We can consider a contempt fine civil only if it coerces the defendant into compliance with the court's order or compensates the other party for sustained losses. See Parisi , 769 So.2d at 366 ; see also Bagwell , 512 U.S. at 829, 114 S.Ct. 2552. We cannot consider this fine a coercive sanction because it includes no purge provision: there was nothing Ash could do to avoid the fine after the trial court imposed it. See Parisi , 769 So.2d at 366. A punishment (like a $100,000 penalty) might deter future noncompliance (just as prison terms might deter future crimes), but that does not make it a coercive civil sanction. Regardless, any valid coercive civil sanction order must include a purge provision.
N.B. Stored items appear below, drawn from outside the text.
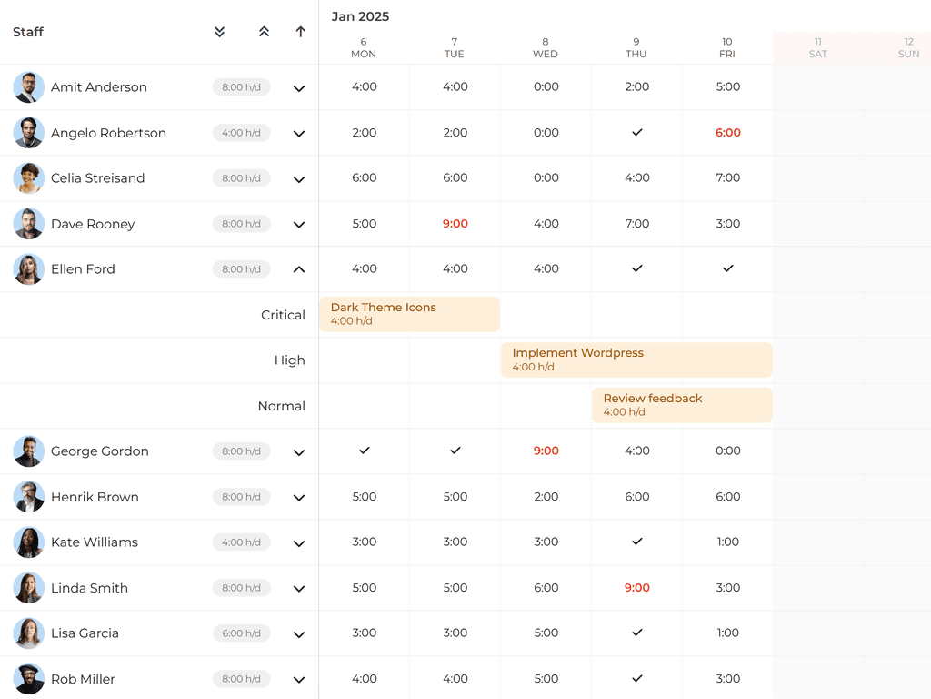931x699 pixels.
Task: Expand all staff rows using double-chevron-up icon
Action: tap(264, 31)
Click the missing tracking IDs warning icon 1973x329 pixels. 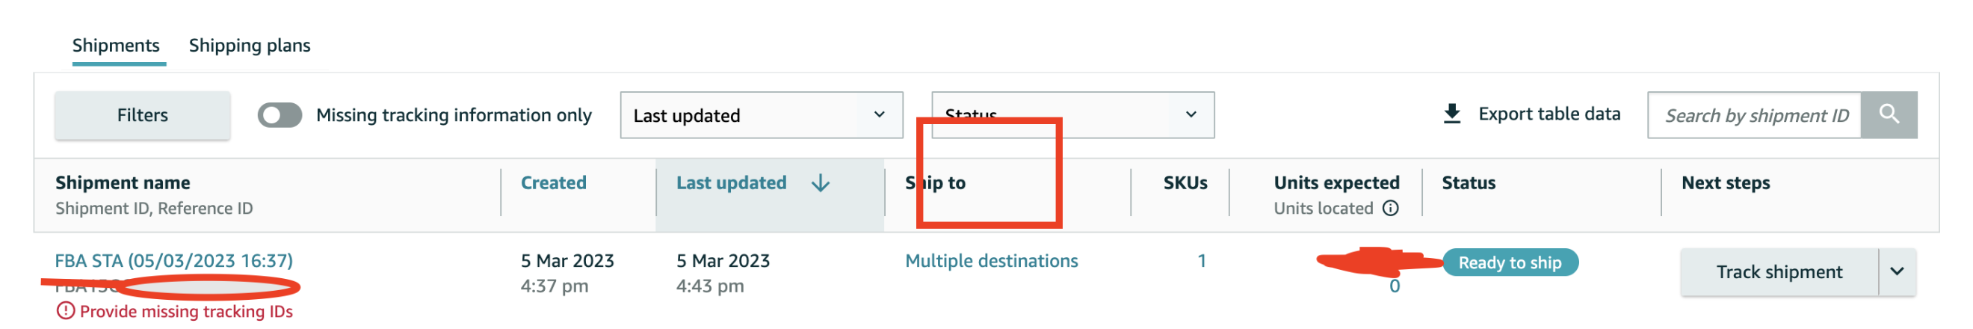[66, 311]
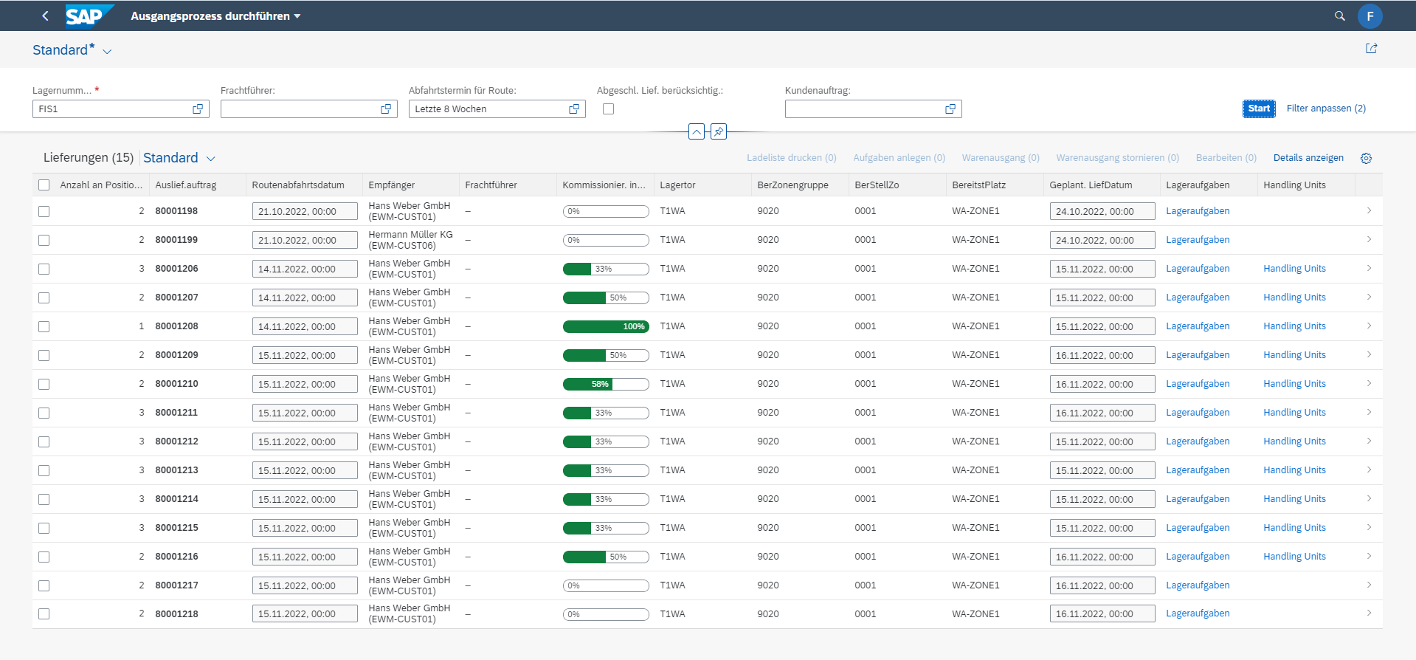The width and height of the screenshot is (1416, 660).
Task: Open the user profile avatar F
Action: [1370, 16]
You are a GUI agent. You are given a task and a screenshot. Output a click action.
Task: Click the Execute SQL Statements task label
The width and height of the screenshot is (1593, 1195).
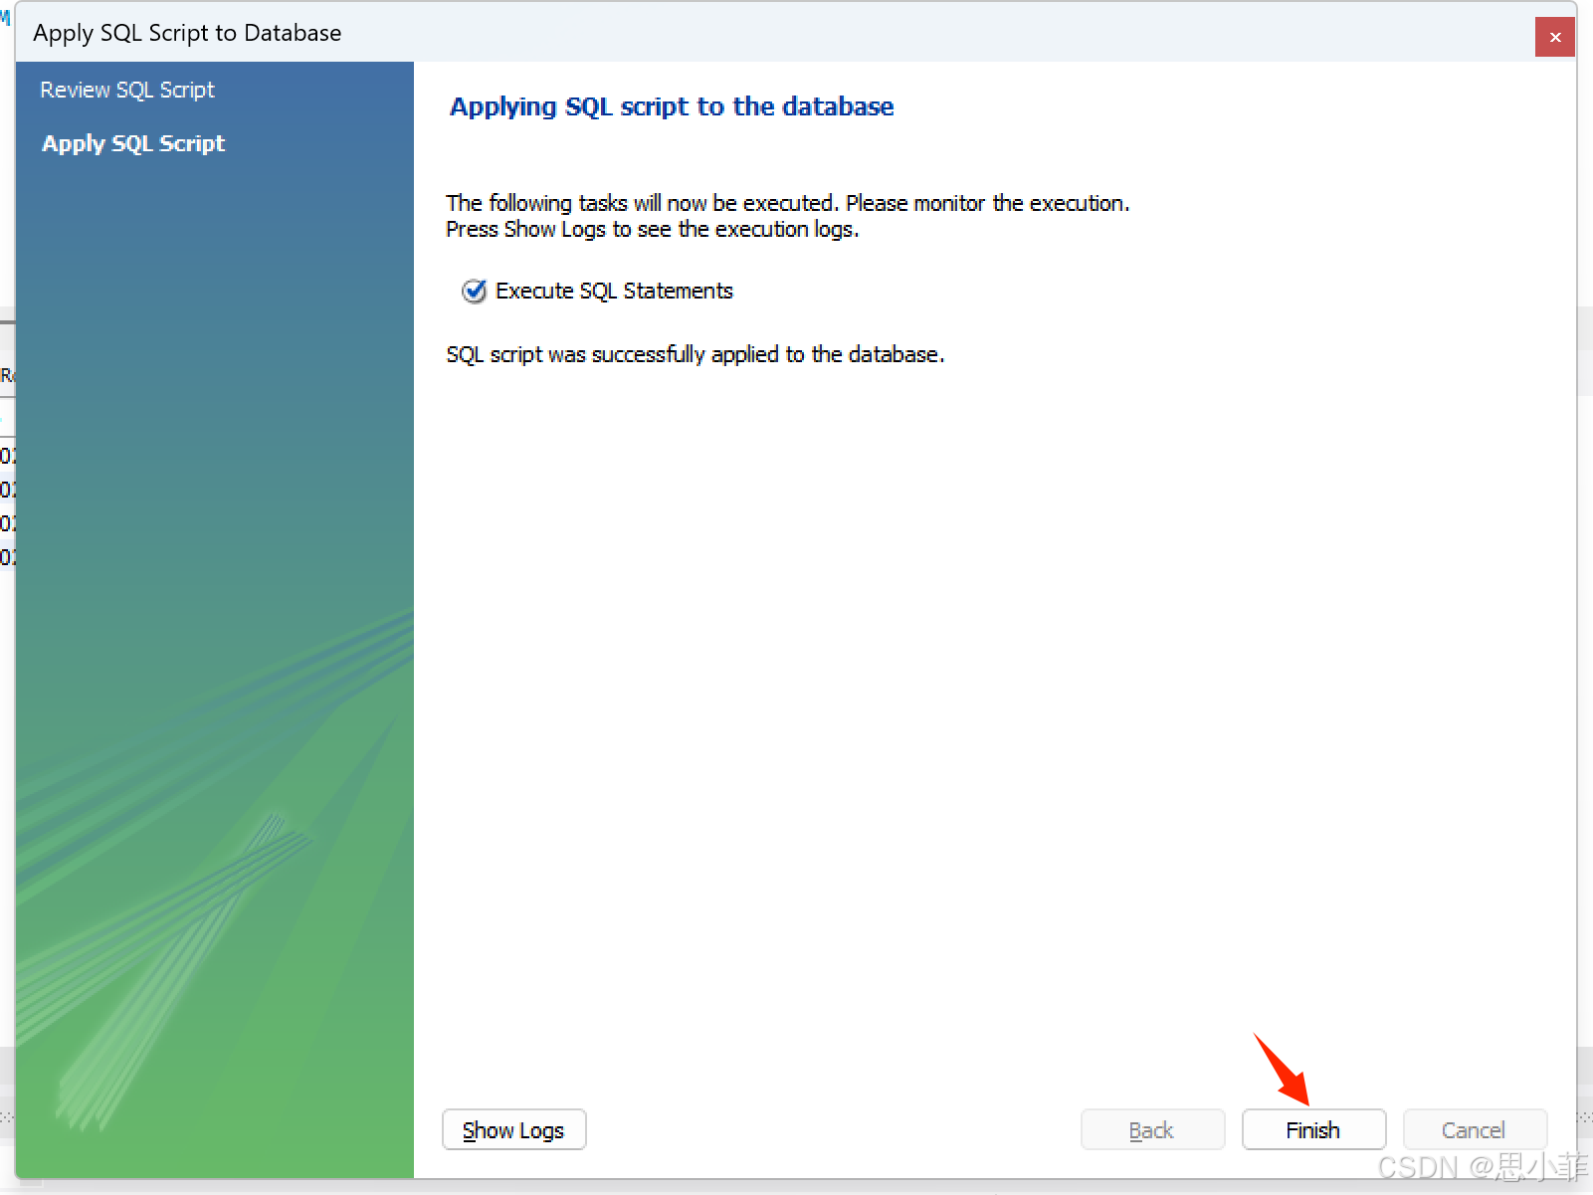614,291
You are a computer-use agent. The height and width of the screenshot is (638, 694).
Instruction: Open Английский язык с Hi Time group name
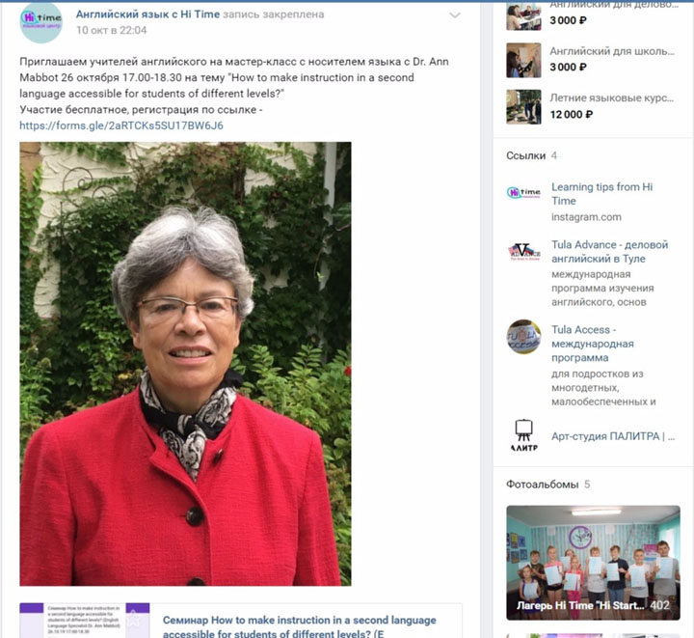[x=147, y=14]
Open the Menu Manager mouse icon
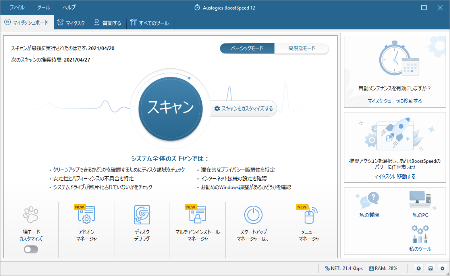This screenshot has width=450, height=276. click(x=309, y=216)
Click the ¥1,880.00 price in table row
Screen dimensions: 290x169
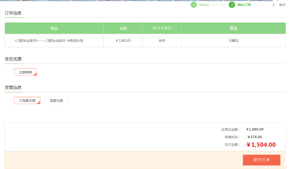coord(123,41)
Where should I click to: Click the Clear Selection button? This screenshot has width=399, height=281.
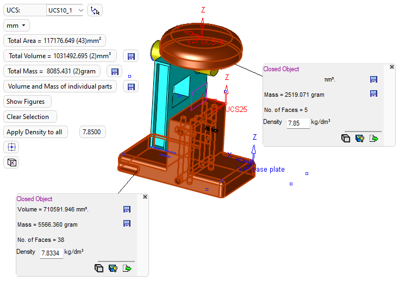click(x=30, y=117)
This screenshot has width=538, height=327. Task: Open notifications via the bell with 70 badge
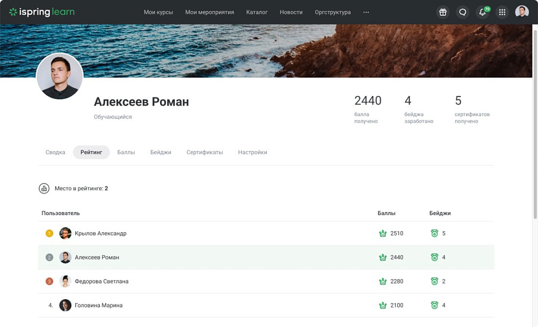pos(482,11)
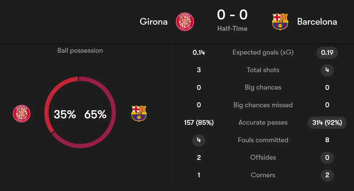This screenshot has width=354, height=191.
Task: Click the 35% possession value
Action: [x=65, y=115]
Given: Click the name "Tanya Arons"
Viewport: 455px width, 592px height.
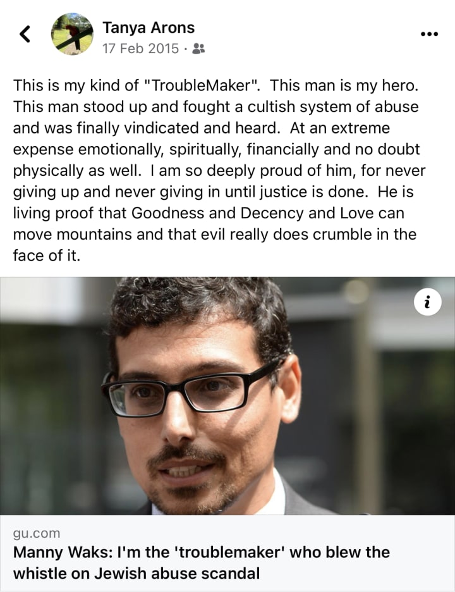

*583See id. ("[I]n order to impose a valid coercive sanction, the trial court must ... include a purge provision."). "Without this critical protection, there is a danger that the contempt sanction could be transformed from a civil to a criminal contempt sanction without any other underlying procedural protections attendant to criminal proceedings." Id. at 365.
Nor can we view this fine as a compensatory award. A contempt order designed to compensate must turn on "the injured party's actual loss." Id. at 366 (quoting Johnson v. Bednar , 573 So.2d 822, 824 (Fla. 1991) ). Campion argues here that the award sought to compensate him for emotional distress, but the record does not support that argument. There was no argument about loss below, there was no evidence about the value of any loss below, and the trial court made no findings about loss below. Campion himself testified that he didn't want compensation (insisting he'd give any award to charity anyway)-he "just want[ed] it to stop." Moreover, the court's announced purpose was to deter Ash from engaging in "unacceptable conduct," and it chose $100,000 only after Campion argued "it's going to take a lot to get her attention."1 This was not a compensatory order.
Rather than serve any remedial or compensatory purpose, the trial court's order "simply imposes a flat and unconditional fine," meaning it must be "considered a criminal sanction." J-II Invs., Inc. v. Leon County , 21 So.3d 86, 90 (Fla. 1st DCA 2009) ; accord Wendel , 958 So.2d at 1040. And because the trial court imposed a criminal sanction without complying with rule 3.840, our precedent requires us to find fundamental error.2 Wendel , 958 So.2d at 1040 ("Noncompliance with rule 3.840 constitutes fundamental error."); Hunt v. State , 659 So.2d 363, 364 (Fla. 1st DCA 1995) (noting "unequivocal authority holding that noncompliance with the provisions of Rule 3.840 constitutes fundamental error").
REVERSED .
Lewis, J., concurs; Makar, J., dissents with opinion.